Even before opening the box two things caught my attention. The design of Star Wars box art changes every year so that was no surprise. It was much more subtle than that. The soldier on the front of the box has a yellow head. For a long time now we are used to seeing minifigs in licensed sets with 'flesh' coloured heads but Star Wars sets began with yellow heads.
Minifigs had always had yellow heads. You could argue that the baby in set 215 Red Indians was the first minifig with a head in a different colour but the change really started with the NBA characters in 2003. That year also saw the first Star Wars minifigs with 'skin tone' heads; Bib Fortuna (4475) has a tan head and Lando Calrissian (10123) a brown head. 2004 was the transition year. Dagobah Luke (4502) has a yellow head like the minifigs in this set, but Han and Leia (4504) have 'light flesh' heads. By 2005 the yellow heads were gone from Star Wars. The second thing to catch my eye is on the back of the box: the photo on the right shows an alternative model for which there are no instructions. A long time ago that was normal. Every LEGO set showed other things you could make with the pieces in the box, but no instructions were given for those models. In the early 2000's that tradition disappeared. I have been told by people in Billund that the reason behind this change was too many complaints from parents that little Johnny couldn't figure out how to build the alternative model.

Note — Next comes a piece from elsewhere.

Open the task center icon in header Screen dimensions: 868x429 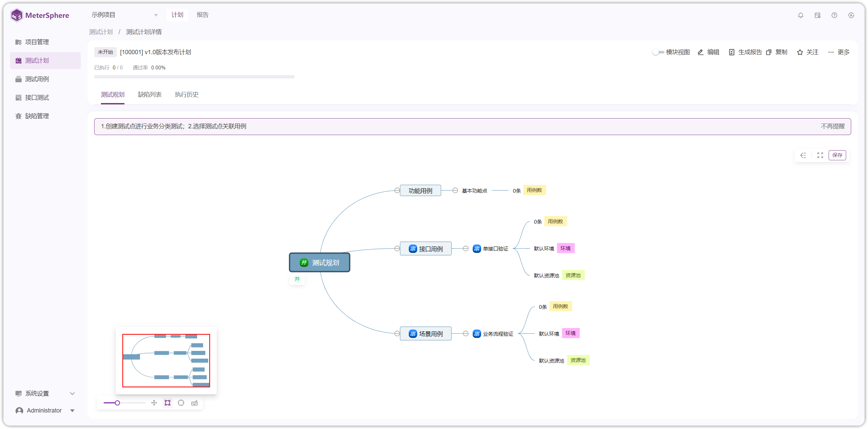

Time to open the box and start with bag 1. No, wait, there are no numbered bags in this set. They weren't nearly as common in those days. Even set 7262 TIE Fighter & Y-Wing did not have numbered bags to separate the two models. I opened all four bags and among the parts I noticed two that illustrated how production has been changed to be more efficient. First I noticed a 2x2 turntable that was already assembled. Nowadays you have to put the dish in the plate yourself but I remember that back then you expected parts like that to come assembled. What I didn't remember was that in those days torsos already had a head attached. Taking the put-the-head-on-the-torso machine out of the production process obviously saved a good bit of money and putting the head on the torso yourself doesn't really impact the building experience, does it?

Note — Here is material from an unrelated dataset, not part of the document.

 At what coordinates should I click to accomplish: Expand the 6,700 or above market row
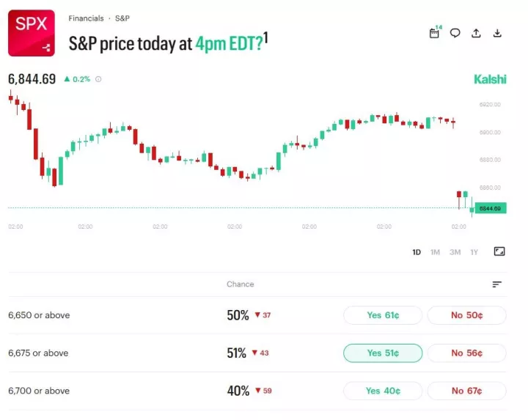[39, 391]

If you know your LEGO history you've been expecting a paragraph about The Big Colour Change. Indeed 2004 was in the middle of the biggest upset in AFOL history, the change from old grey to bluish grey. LEGO was in trouble in the early 2000's and one of the cost-saving measures was reducing the colour palette that had been growing out of control. They used the opportunity to 'redefine' some colours at the same time to create a consistent and future-proof palette. The new colours were tested on focus-groups and received overwhelming positive feedback. Crucially though AFOLs were not represented in those focus groups. LEGO was only just beginning to realise the importance of the AFOL market; the Community Development Team had not yet been formed. The company later admitted to having underestimated the impact of the colour change on AFOLs.

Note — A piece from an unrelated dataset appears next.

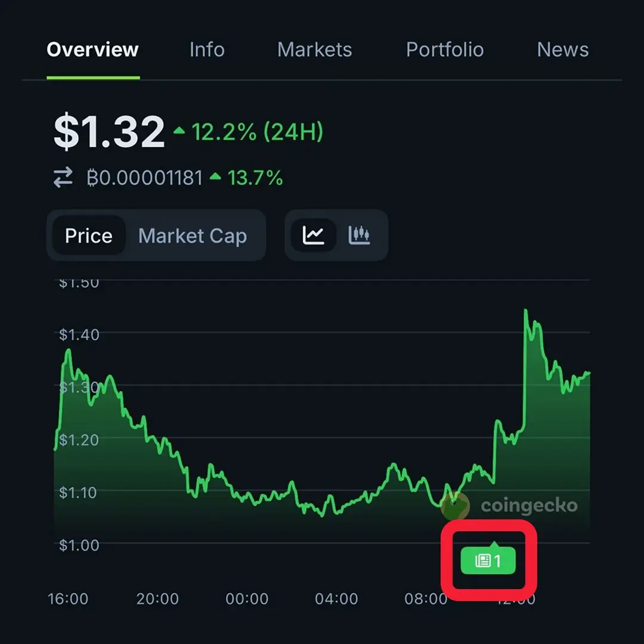Open the Portfolio tab
The height and width of the screenshot is (644, 644).
[445, 49]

My copy of set 4500 contains only new grey but the colours in the instruction booklet are clearly based on old grey. Those instructions otherwise look a lot like the ones you find in sets today except... there's no list of parts for every step. I don't remember my childhood sets having those parts lists. I think they started with Technic sets, then large sets like Model Team and over time smaller sets were given the same treatment. Today everything bigger than a polybag has instructions that show the required parts for each step. The booklet also doesn't have the full set inventory at the back that is common today.
I haven't really talked about the set itself. LEGO have released 7 minifig-sized Snowspeeders since 1999 and over years the design has not changed much. There are a few important changes from the first Snowspeeder set though. This was the first one with white as the main colour. In the movies the Snowspeeders are light grey but apparently designers felt that LEGO light grey is too dark. It was also the first model to have the tow cable and I like the white colour that's been a feature ever since.
I might look at Snowspeeder sets in more detail at a later date. For now I hope you've enjoyed this little history lesson.